Girl Meets Geekdom

Alive and Kicking!

Loofahs and body wash

Saturday, January 21st, 2006 at 10:38 pm

Yes, I?’ve been absent for a month. I took winter break as an opportunity to pursue some random projects which I will post as I finish up. For my first post-hiatus post, I was going to write something totally relevant about the game industry or computer graphics or something, but I figured I’d scrap all that and, in honor of my new “off-topic” section, write about something completely and utterly random: body wash and loofahs.

After a conversation with my roommate’s semi-boyfriend today, it has been brought to my attention that guys are more “soap” people and tend not to go for the body wash-loofah combination. For those enlightened male individuals out there who have figured out the inferiority of bar soap, I applaud you. As for the rest of you, read on.

Forget the gentle moisturizing components of bodywash that attract the female audiences. Body wash is just more practical than bar soap. It comes conveniently bottled so its contents don’t contact the shower water, and you can bring it with you to the gym, or pour it into a smaller container for travel purposes. But most importantly it saves time. I mean, think about what you have to do to clean yourself with bar soap. First you apply the soap, which is slipping around in your hand, over the part of your body that you are cleaning. Then you have to put the soap down to work up the lather, and you have to pick up the soap again to clean another part of your body. Very often, the soap will be slippery and fall to the bottom of the shower and you have to pick it up. Of course every time you do this, the soap is getting smaller from sitting in the water. It’s completely wasteful! You can never use ALL of a bar soap. With body wash, you pour just a little into a loofah and very shortly after the loofah contacts your skin, you get a lather. Plus the lather does not go away until you are ready to rinse you loofah. Think of the efficiency. Bar soap is like washing dishes with detergent and no sponge! Why would you still use bar soap? It’s ridiculously inefficient!

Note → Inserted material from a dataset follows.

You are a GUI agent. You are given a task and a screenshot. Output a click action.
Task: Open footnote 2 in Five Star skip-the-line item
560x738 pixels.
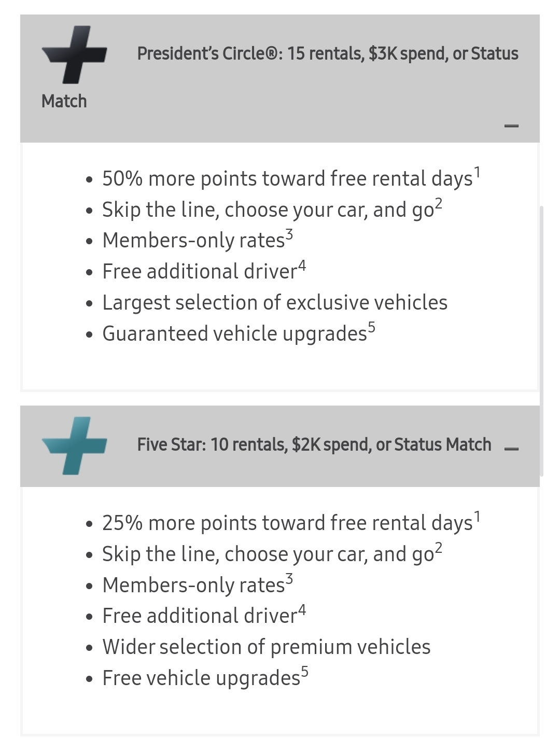(439, 548)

As for the concern that it’s girly, pretty much every brand of bar soap has a bodywash equivalent. And sure, while you can buy very fancy scented body wash, the normal body wash that sit next to the bar soap on store shelves smell like soap. And if you still think that something as efficient as bodywash is girly, maybe it just goes to prove that women are smarter.

Anyway, I promise, next post will be on video games or something.

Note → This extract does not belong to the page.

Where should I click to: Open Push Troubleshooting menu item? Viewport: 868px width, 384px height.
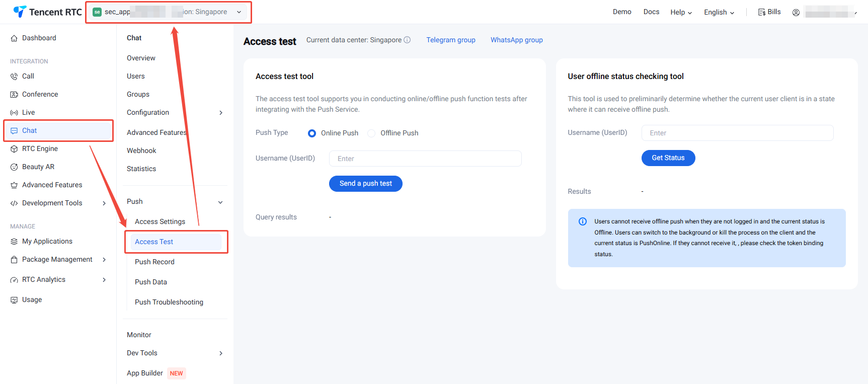point(169,302)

7 Responses to “Loofahs and body wash”

Ok, next time you use a strawman argument at least make it reasonable. What kind of cracked up retard monkey drops the soap more than rarely? And you don’t need to put the soap down ever, just keep it in your hand and work up a lather.

Loofahs are stupid because they take too long to have a lather worked up, and their not as versatile. You can’t make as quick and long scrubbing motions because the loofah will fold, or not enough soap will come out. With soap in hand you can scrub as fast and wide as you want. And you don’t have the versatility of getting deep into your elbows and knees and that kind of thing. Loofahs are a blunt tool.

And the proof of the pudding is in the tasting. Guys shower much quicker than girls usually, AND they don’t need to apply a ton of apres-shower products like all the sprays and spritzers and such.

Loofahs take too long to get a lather worked up? Are we talking about the same thing here? I dunno about your loofahs but EVERY single loofah I owned has more lather coming out than a bar of soap. And it has waaaaaay more versitility to get for elbows and knees because it’s soft, not rigid like a bar of soap. And if guys really take pride in their quick showers, then maybe they can wise up and do it quicker. Frankly, us girls like our long showers, 80% of which is spent on shampoo and conditioning, and the occasional shaving of legs by the way.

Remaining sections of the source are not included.